* [What is asked]: Extract each line of the material that contains the string "screenshot", treating uppercase and lowercase letters as different.

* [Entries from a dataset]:
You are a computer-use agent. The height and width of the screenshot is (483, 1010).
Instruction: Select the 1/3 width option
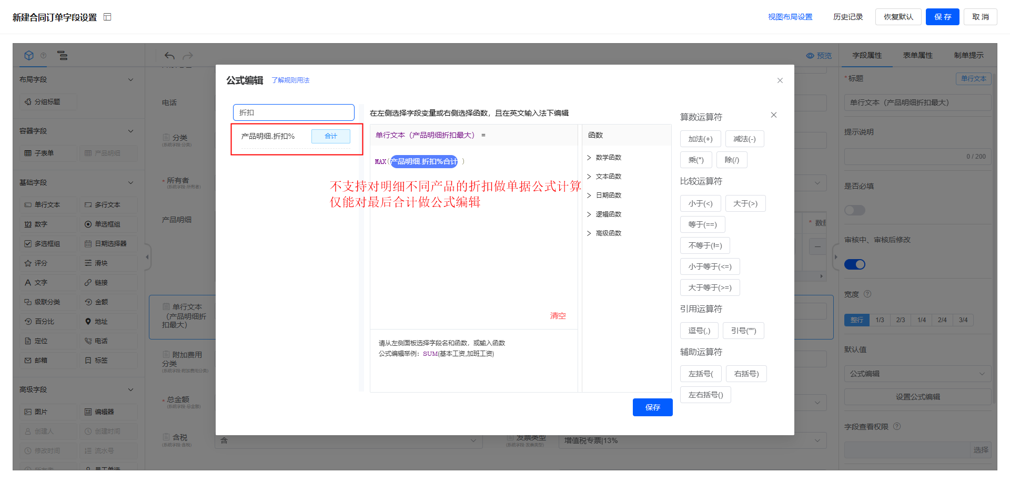click(880, 320)
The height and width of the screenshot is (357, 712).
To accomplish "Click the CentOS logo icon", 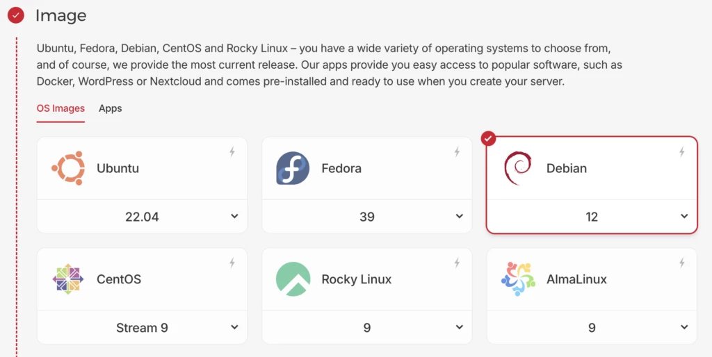I will pyautogui.click(x=68, y=279).
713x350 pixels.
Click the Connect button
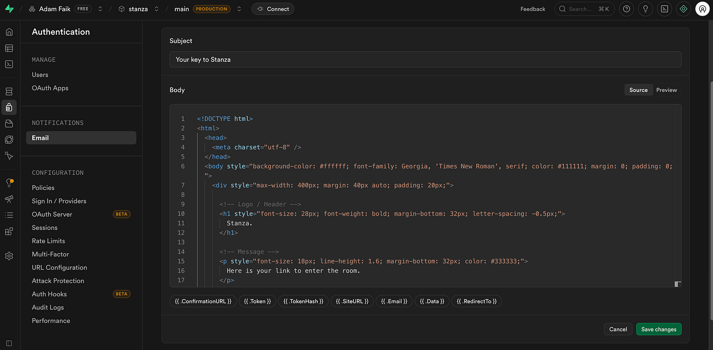pyautogui.click(x=273, y=8)
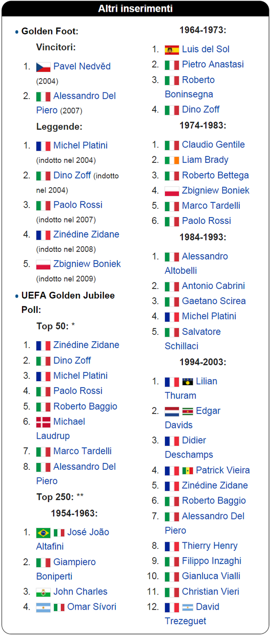Click the Argentine flag before Omar Sívori
Viewport: 270px width, 635px height.
point(43,607)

* [Result of this exercise]:
You are a computer-use agent. The height and width of the screenshot is (483, 1010).
The height and width of the screenshot is (357, 712).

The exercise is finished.